▶ [作業内容] 「SZERZŐINKHEZ (427, 412)」を含む行から「JOURNEY TO THINK (702, 73)」を含む行までの各行（両端を含む）を、1行につき1つの文字列とするJSONリストに書き換えてください。空行は含めないこと。
::::::
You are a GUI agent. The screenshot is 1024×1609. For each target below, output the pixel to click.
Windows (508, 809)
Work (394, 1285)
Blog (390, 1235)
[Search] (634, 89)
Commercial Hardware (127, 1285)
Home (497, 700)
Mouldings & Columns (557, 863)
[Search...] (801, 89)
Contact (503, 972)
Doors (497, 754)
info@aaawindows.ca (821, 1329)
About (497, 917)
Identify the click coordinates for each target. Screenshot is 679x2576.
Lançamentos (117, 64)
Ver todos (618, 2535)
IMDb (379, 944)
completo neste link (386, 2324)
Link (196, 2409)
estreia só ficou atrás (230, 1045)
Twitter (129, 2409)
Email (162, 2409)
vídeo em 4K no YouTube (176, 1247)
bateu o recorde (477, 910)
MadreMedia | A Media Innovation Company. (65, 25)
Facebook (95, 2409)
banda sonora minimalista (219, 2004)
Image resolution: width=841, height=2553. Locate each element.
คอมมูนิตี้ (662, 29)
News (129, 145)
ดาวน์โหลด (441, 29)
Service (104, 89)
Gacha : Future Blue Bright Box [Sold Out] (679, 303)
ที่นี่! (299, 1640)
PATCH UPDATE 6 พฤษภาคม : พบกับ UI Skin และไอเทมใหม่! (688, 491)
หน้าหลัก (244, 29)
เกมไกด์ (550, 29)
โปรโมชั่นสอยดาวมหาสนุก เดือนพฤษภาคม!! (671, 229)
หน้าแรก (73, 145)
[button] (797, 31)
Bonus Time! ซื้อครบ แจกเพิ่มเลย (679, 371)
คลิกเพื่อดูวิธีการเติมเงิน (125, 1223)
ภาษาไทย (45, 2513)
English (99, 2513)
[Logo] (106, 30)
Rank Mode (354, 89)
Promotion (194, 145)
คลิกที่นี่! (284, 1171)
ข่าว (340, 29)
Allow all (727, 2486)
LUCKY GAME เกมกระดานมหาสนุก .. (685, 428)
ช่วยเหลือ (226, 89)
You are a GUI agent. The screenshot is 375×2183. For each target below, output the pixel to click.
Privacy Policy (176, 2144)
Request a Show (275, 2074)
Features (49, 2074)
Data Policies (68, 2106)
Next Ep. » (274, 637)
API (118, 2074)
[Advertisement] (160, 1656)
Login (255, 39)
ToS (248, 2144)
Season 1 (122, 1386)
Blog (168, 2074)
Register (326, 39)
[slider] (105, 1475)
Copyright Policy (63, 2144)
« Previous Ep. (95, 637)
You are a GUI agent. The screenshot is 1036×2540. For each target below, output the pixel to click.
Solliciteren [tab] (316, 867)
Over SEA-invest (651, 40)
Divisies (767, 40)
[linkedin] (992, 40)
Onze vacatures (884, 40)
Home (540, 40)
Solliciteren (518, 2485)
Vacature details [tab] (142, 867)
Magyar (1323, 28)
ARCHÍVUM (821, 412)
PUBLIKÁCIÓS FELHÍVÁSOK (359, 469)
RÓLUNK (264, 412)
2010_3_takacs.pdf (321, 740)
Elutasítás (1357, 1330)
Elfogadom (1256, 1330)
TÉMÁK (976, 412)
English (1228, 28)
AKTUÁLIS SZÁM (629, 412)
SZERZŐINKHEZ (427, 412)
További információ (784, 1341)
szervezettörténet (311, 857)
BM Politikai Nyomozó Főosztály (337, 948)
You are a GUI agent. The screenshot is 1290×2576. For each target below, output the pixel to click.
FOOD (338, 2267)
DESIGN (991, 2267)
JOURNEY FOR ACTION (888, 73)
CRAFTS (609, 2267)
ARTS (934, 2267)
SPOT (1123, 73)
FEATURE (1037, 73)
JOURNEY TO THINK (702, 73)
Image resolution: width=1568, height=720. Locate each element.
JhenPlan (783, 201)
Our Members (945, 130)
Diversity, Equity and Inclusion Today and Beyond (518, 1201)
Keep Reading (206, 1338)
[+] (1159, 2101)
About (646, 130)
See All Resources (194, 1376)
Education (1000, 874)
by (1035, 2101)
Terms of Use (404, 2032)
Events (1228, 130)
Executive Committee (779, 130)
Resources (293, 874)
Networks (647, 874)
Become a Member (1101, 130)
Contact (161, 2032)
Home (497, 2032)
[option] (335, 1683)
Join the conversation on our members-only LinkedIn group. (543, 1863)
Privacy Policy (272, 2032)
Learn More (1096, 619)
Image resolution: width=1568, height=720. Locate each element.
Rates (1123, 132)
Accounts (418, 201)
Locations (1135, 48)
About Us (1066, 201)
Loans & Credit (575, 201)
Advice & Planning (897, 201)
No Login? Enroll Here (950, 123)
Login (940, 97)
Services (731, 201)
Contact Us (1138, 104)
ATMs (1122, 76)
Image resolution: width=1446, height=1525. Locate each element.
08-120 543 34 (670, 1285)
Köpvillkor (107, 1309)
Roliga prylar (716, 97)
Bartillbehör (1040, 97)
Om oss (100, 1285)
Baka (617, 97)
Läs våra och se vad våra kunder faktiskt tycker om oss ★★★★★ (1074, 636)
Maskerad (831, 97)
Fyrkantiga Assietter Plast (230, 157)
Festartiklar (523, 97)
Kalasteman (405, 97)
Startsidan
::::::
▶ [演習結果]
[
  "SZERZŐINKHEZ (427, 412)",
  "További információ (784, 1341)",
  "szervezettörténet (311, 857)",
  "BM Politikai Nyomozó Főosztály (337, 948)",
  "You are a GUI agent. The screenshot is 1290×2576. For each target below, output the pixel to click.",
  "FOOD (338, 2267)",
  "DESIGN (991, 2267)",
  "JOURNEY FOR ACTION (888, 73)",
  "CRAFTS (609, 2267)",
  "ARTS (934, 2267)",
  "SPOT (1123, 73)",
  "FEATURE (1037, 73)",
  "JOURNEY TO THINK (702, 73)"
]